In one embodiment, computerized controls regulate the various paver
functions from the hopper to the screed. Smoother mats are being
obtained through use of a rolling beam or sensing instruments.
[0034] In one embodiment, tandem-drum vibratory rollers for
compaction are used. One or two breakdown rollers can be operated
immediately behind the paver 16 to achieve maximum density before
heat is lost from the mix. Intermediate roller patterns often
incorporate a pneumatic or rubber-tired roller to obtain further
density. When tender mix behavior is encountered, as has been the
case with some Superpave mixtures, the intermediate roller is often
removed from the compaction train. A finish roller is then used to
smooth the mat.
[0035] The real-time quality control monitoring system 20 is
connected to a wide area network such as the Internet as well as to
a local area network such as a WiFi network, for example. The
server 20 can receive data from the plant 10, the truck 12, the
lay-down equipment 14, and the paver 16 using modems such as RF
modems. In one embodiment, land-line modems are used. In other
embodiment, wireless modems such as cellular modems are used. In
yet other embodiments, 802.11X can be used to provide wireless LAN
connection with the server 20. In yet other embodiments, a
combination of cellular and 802.11 modems can be used to connect
plant 10, the truck 12, the lay-down equipment 14, and the paver 16
to the server 20.
[0036] One or more client workstations are also connected to the
network. The client workstations can be personal computers or
workstations running browsers such as Netscape or Internet
Explorer. With the browser, a client or user can access the server
20's Web site by clicking in the browser's Address box, and typing
the address (for example, www.atser.com), then press Enter. When
the page has finished loading, the status bar at the bottom of the
window is updated. The browser also provides various buttons that
allow the client or user to traverse the Internet or to perform
other browsing functions.
[0037] An Internet community with one or more building construction
companies, service providers, manufacturers, or marketers is
connected to the network and can communicate directly with users of
the client workstations or indirectly through the server 20. The
Internet community provides the client workstations with access to
a network of test service providers.
[0038] Although the server 20 can be an individual server, the
server 20 can also be a cluster of redundant servers. Such a
cluster can provide automatic data failover, protecting against
both hardware and software faults. In this environment, a plurality
of servers provides resources independent of each other until one
of the servers fails. Each server can continuously monitor other
servers. When one of the servers is unable to respond, the failover
process begins. The surviving server acquires the shared drives and
volumes of the failed server and mounts the volumes contained on
the shared drives. Applications that use the shared drives can also
be started on the surviving server after the failover. As soon as
the failed server is booted up and the communication between
servers indicates that the server is ready to own its shared
drives, the servers automatically start the recovery process.

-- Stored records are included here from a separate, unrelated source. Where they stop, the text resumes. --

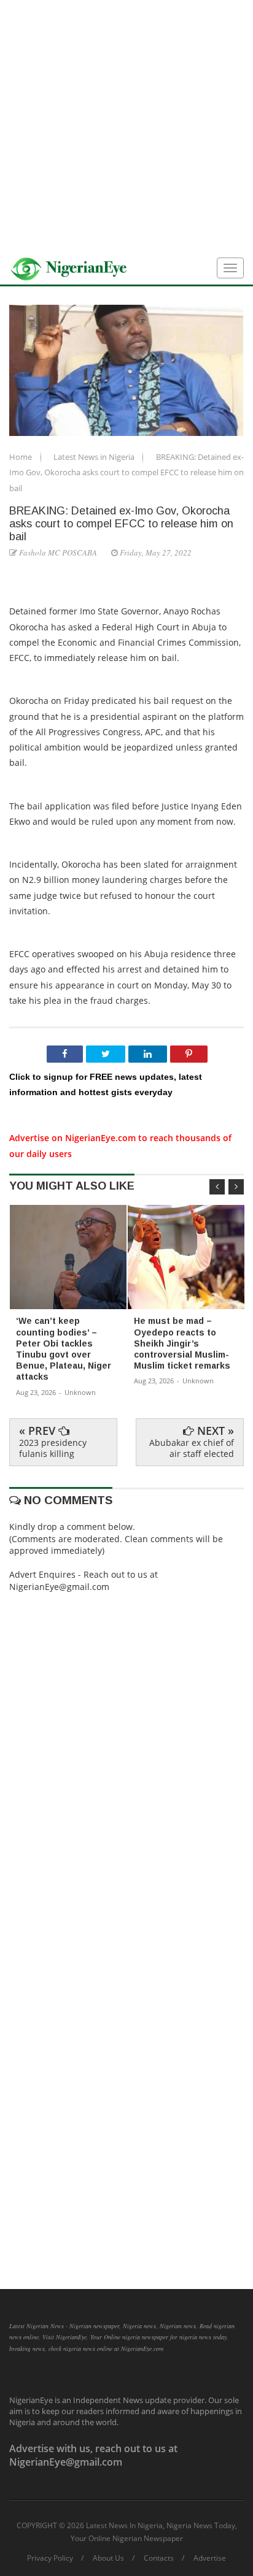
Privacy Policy (50, 2558)
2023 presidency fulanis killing (53, 1448)
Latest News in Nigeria (94, 456)
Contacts (159, 2558)
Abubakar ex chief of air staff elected (191, 1448)
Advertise (209, 2558)
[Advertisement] (126, 126)
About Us (108, 2558)
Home (21, 456)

Additionally, a server farm can be used. Network requests and
server load conditions can be tracked in real time by the server
farm controller, and the request can be distributed across the farm
of servers to optimize responsiveness and system capacity. When
necessary, the farm can automatically and transparently place
additional server capacity in service as traffic load
increases.
[0039] The server 20 can also be protected by a firewall. When the
firewall receives a network packet from the network, it determines
whether the transmission is authorized. If so, the firewall
examines the header within the packet to determine what encryption
algorithm was used to encrypt the packet. Using this algorithm and
a secret key, the firewall decrypts the data and addresses of the
source and destination firewalls and sends the data to the server
20. If both the source and destination are firewalls, the only
addresses visible (i.e., unencrypted) on the network are those of
the firewall. The addresses of computers on the internal networks,
and, hence, the internal network topology, are hidden. This is
called "virtual private networking" (VPN).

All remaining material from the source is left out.